Reproduce the rows from the line with "The width and height of the screenshot is (1920, 1080)." up to and including the line with "Action: tap(138, 24)", adding 59 to every coordinate in the answers and keeping all other text as it is.

**Rows of pointing data**
* * * * * * *

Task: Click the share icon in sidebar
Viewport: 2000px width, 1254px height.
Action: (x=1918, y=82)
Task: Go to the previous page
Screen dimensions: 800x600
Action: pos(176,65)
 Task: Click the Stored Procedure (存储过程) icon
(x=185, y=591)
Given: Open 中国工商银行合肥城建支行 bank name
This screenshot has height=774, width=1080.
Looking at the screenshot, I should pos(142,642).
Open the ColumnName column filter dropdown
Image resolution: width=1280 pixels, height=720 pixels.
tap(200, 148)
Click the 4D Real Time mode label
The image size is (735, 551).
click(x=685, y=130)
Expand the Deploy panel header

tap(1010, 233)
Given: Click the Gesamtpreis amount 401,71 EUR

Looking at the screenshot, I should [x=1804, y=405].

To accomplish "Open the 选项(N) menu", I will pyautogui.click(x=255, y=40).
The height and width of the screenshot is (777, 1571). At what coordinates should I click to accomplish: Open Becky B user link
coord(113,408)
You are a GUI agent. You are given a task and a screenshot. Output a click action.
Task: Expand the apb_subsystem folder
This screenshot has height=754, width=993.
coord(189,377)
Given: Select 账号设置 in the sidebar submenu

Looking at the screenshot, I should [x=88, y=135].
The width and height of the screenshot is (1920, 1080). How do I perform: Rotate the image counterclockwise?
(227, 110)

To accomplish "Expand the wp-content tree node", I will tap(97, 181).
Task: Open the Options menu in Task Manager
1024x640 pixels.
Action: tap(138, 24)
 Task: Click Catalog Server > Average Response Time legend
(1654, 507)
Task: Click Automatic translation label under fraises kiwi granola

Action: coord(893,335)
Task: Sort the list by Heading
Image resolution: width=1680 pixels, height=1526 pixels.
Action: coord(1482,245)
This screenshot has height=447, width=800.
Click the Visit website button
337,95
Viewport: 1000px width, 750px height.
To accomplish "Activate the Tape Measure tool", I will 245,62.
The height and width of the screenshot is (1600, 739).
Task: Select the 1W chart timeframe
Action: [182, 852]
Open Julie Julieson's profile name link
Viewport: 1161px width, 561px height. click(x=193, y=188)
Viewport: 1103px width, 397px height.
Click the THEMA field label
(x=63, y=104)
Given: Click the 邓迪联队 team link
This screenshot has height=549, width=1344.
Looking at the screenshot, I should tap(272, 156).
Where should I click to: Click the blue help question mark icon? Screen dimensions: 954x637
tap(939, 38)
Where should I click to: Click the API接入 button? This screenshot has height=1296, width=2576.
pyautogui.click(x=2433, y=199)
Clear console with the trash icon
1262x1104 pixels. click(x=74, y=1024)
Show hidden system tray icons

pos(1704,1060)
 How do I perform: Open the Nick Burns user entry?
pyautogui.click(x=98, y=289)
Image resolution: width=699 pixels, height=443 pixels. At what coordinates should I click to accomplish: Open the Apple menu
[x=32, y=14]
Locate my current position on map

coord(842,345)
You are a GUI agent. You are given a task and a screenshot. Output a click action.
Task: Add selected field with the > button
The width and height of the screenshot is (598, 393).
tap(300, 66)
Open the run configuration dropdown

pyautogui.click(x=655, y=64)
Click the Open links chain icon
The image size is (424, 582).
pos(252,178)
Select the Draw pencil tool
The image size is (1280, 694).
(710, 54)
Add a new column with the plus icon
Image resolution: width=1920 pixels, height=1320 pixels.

* * * * * * *

**Written solution**
The width and height of the screenshot is (1920, 1080). How do I perform: Rotate the image counterclockwise?
(286, 169)

To accomplish "Expand the wp-content tree node", I will tap(156, 240).
Task: Open the Options menu in Task Manager
1024x640 pixels.
Action: tap(197, 83)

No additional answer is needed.